--- What you should do ---
Please copy every line of the records below that holds the word "Кастрюли".

--- Data provided ---
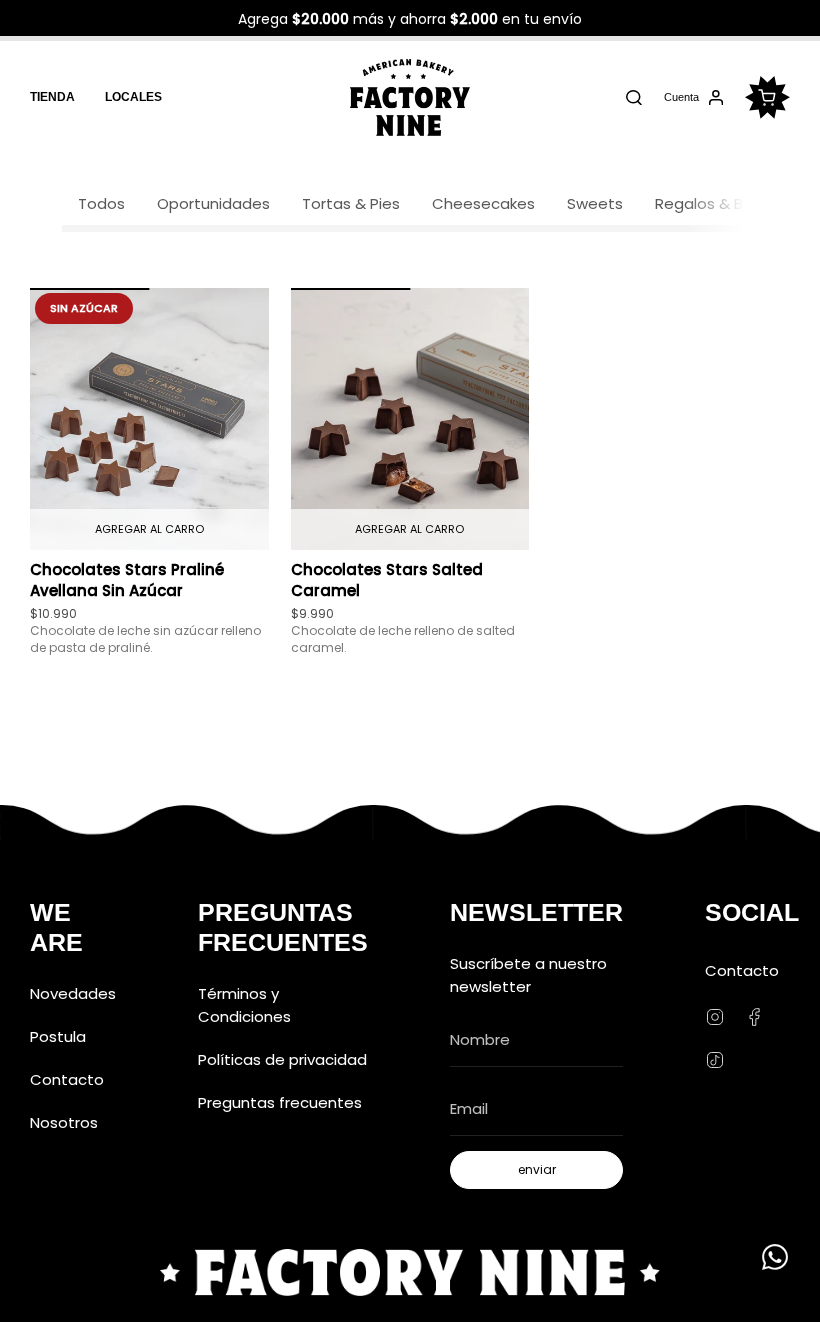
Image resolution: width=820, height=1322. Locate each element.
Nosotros (64, 1122)
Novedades (73, 993)
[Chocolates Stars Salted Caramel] (410, 419)
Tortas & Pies (351, 203)
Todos (101, 203)
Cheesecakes (483, 203)
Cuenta (681, 100)
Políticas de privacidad (282, 1059)
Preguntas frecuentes (280, 1102)
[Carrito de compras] (767, 97)
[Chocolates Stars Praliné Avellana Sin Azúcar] (149, 419)
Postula (58, 1036)
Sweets (595, 203)
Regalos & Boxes (716, 203)
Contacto (67, 1079)
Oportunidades (213, 203)
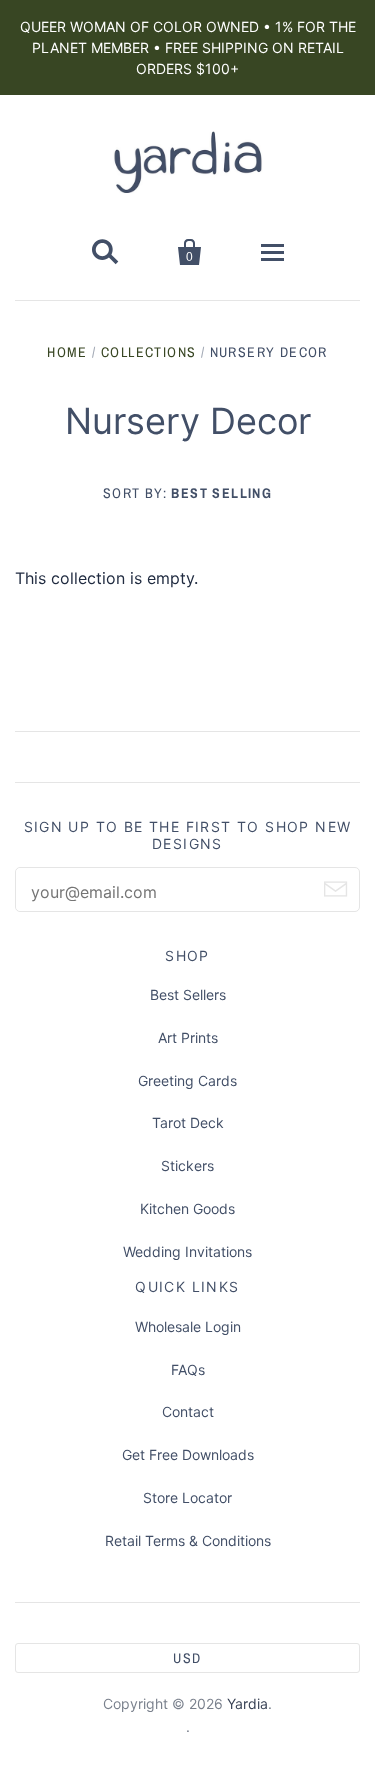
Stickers (187, 1165)
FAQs (188, 1369)
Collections (148, 352)
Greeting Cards (187, 1080)
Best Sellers (188, 994)
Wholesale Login (188, 1326)
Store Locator (187, 1497)
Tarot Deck (188, 1122)
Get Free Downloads (188, 1454)
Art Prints (188, 1037)
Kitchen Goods (187, 1208)
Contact (188, 1411)
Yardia (247, 1703)
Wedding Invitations (187, 1251)
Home (67, 352)
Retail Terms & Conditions (188, 1540)
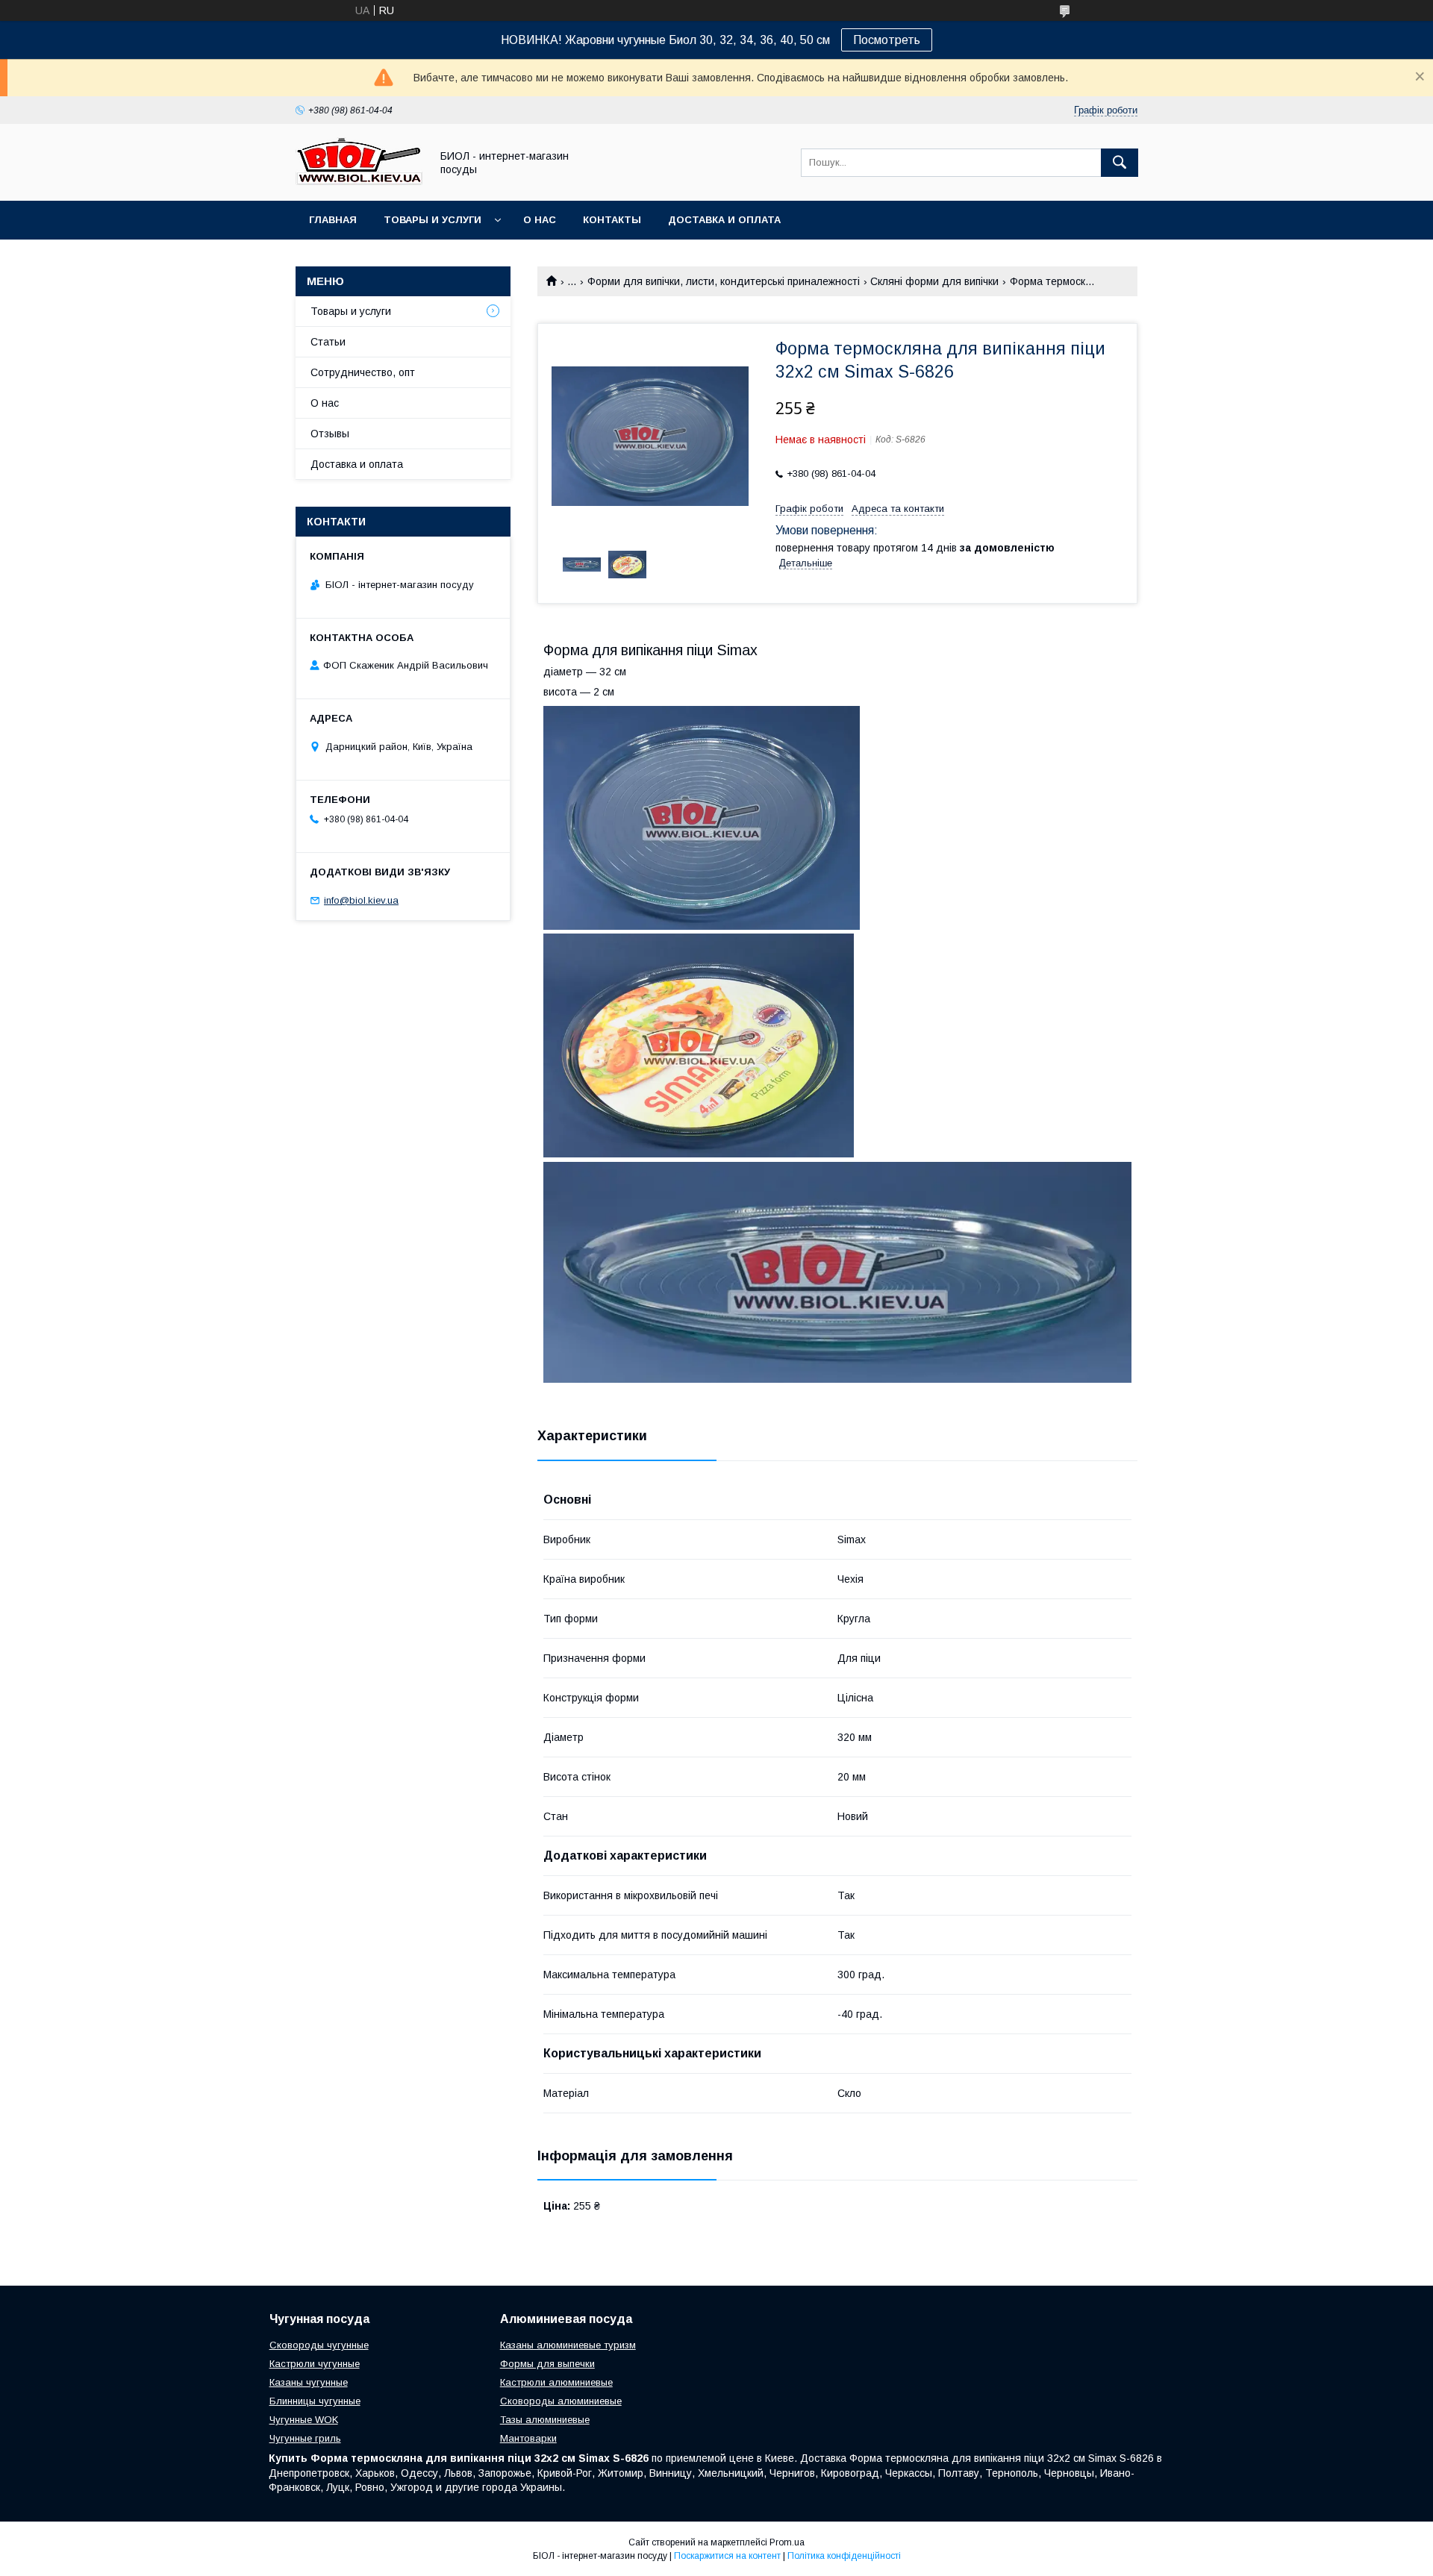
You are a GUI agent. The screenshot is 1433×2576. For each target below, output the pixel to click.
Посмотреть (886, 40)
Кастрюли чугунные (314, 2363)
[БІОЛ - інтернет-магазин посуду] (359, 181)
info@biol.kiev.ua (361, 900)
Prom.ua (787, 2542)
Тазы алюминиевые (545, 2419)
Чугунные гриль (305, 2438)
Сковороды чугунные (319, 2345)
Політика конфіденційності (844, 2556)
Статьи (328, 342)
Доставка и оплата (724, 219)
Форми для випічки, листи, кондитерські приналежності (723, 281)
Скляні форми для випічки (934, 281)
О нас (539, 219)
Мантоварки (528, 2438)
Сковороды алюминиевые (561, 2401)
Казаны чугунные (308, 2382)
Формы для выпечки (547, 2363)
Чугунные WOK (303, 2419)
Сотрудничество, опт (362, 372)
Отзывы (329, 434)
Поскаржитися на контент (727, 2556)
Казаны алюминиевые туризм (568, 2345)
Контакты (612, 219)
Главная (333, 219)
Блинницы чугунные (314, 2401)
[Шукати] (1119, 163)
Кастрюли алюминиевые (556, 2382)
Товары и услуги (432, 219)
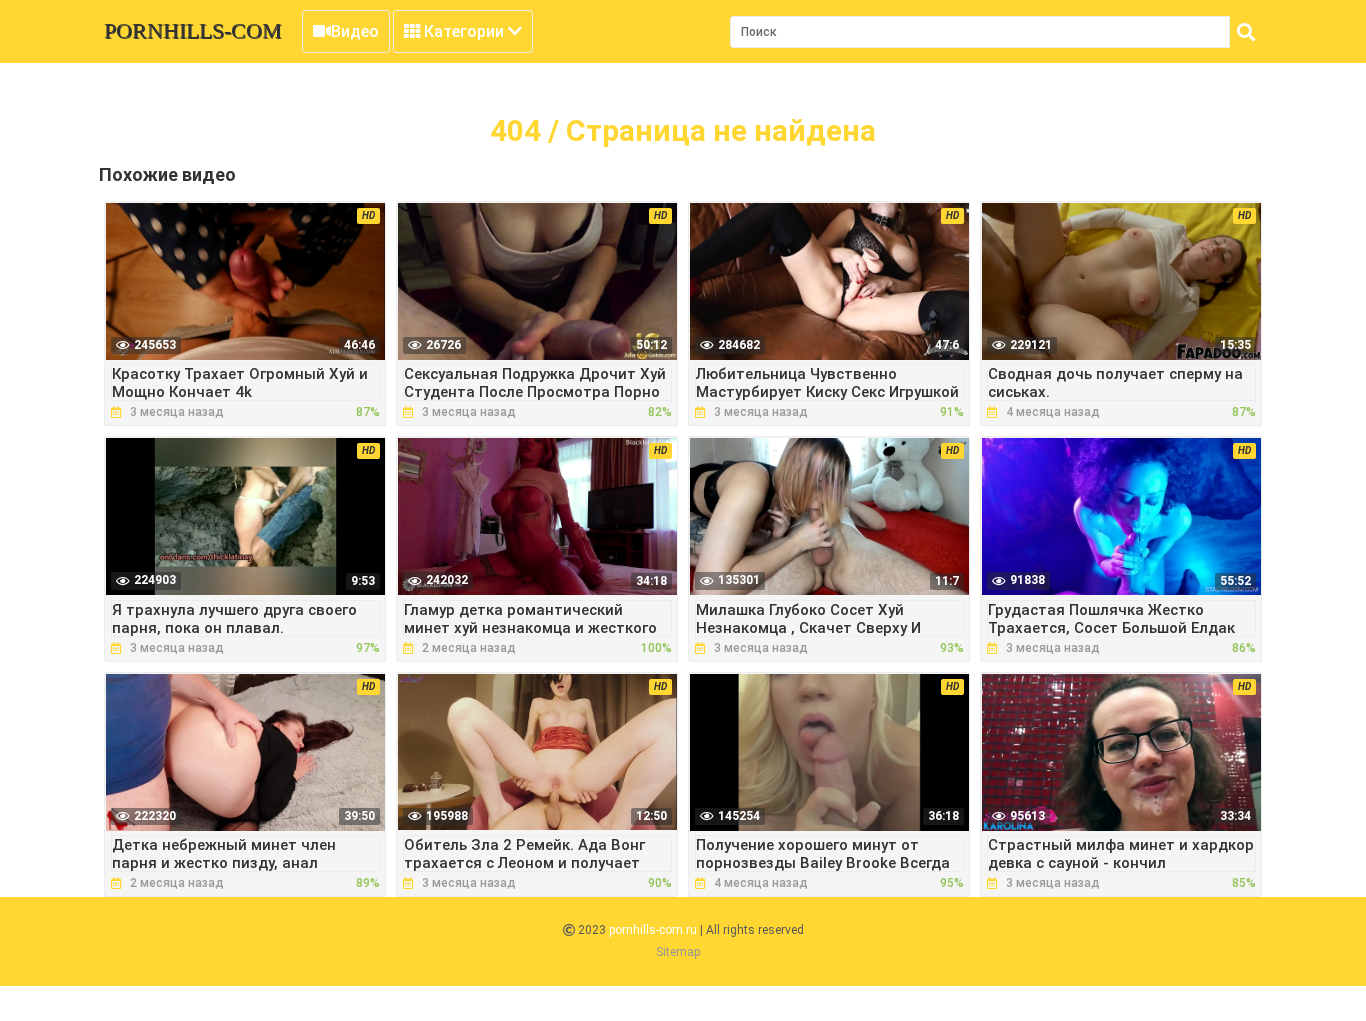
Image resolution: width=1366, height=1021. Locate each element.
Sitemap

--- Written reply ---
Кастрюли чугунные (314, 2363)
Кастрюли алюминиевые (556, 2382)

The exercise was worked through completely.